Depuis ce matin, un copain moniteur de ski s’arrache les cheveux. La France a annoncé, jeudi 16 décembre, la fermeture de ses frontières avec le Royaume-Uni le 18 décembre. Les stations de Tarentaise (Savoie) mais aussi nombre de stations de Haute-Savoie (Chamonix, Châtel, Le Grand Bornand…) enregistrent de nombreuses annulations de sujets britanniques qui ne peuvent plus venir en France, sauf motif impérieux, et le ski n’en est pas un. Le copain est moniteur dans les Trois Vallées, en Tarentaise, là où certains restaus peuvent servir des plats de fruits de mer à 99 € contenant des crevettes, des huîtres, des langoustines… et des coquilles St-Jacques avec seulement les coquilles (véridique). Amer, il avait déjà fait une croix sur ses clientèles russe et israëlienne, qui ont déserté les Alpes depuis le début du Covid. C’est au tour des Anglais de passer à la trappe.

©Les Bronzés

Ce n’est sûrement qu’une question de semaines avant que l’expansion du variant Omicron qui affecte la Grande Bretagne ne se poursuive sur le continent européen. On peut également se souvenir que la sortie de la Grande Bretagne de l’Union Européenne ne date pas d’hier. Outre « l’impératif sanitaire », il ne fallait pas être devin pour comprendre que M. Macron ne ferait pas de cadeau à un pays qui a systématiquement contré ou mis des bâtons dans les roues de la France depuis quelques mois.

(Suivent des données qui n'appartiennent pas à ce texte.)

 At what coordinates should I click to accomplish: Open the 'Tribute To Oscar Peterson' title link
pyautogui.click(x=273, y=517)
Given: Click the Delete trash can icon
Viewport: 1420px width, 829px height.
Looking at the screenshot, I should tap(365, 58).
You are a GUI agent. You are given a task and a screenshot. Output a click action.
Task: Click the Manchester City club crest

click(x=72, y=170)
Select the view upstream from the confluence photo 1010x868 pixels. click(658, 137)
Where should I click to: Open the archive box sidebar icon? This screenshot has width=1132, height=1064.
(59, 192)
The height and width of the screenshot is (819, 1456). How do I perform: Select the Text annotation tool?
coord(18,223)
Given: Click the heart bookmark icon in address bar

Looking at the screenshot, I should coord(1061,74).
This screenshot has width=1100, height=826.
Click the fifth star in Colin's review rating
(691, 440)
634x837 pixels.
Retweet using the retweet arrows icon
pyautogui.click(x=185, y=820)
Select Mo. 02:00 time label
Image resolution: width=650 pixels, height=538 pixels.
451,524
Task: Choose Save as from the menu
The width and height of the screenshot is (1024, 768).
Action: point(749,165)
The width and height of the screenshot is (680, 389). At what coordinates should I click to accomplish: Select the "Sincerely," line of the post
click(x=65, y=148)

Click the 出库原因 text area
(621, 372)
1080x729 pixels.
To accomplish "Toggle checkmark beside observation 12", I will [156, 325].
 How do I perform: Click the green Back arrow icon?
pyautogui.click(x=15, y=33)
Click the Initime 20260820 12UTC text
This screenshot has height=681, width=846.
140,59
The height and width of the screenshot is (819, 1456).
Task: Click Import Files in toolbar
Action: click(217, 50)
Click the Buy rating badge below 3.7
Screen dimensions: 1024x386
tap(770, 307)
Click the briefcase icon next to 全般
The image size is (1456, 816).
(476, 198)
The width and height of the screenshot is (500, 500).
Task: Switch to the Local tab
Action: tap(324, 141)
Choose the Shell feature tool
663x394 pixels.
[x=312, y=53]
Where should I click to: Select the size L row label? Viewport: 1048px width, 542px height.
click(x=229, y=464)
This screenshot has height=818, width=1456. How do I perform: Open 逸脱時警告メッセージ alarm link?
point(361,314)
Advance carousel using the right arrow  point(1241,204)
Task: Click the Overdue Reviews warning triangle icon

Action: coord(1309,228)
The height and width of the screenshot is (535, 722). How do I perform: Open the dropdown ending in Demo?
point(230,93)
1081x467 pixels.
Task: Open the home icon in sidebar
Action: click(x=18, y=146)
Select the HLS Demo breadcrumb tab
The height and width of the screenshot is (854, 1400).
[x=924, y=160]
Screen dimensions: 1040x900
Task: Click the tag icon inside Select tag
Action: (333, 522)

Mais dans la tête de certains irréductibles montagnards, et dans celle des Britanniques eux-mêmes, les Anglais devaient venir, c’était sûr. Selon Domaines Skiables de France, ils représentent, 10 à 15% de la clientèle. Mais cette absence de « seulement » 10 à 15% cache d’énormes disparités : en Tarentaise et en Haute-Savoie ce chiffre atteint 30%, voire, dans des cas particuliers comme Val d’Isère, 50%. Val d’Isère où le directeur général de l’OT Christophe Lavaut s’insurge, affirmant, en colère : « le manque à gagner va être phénoménal, c’est toute la balance économique de la station qui est en danger. »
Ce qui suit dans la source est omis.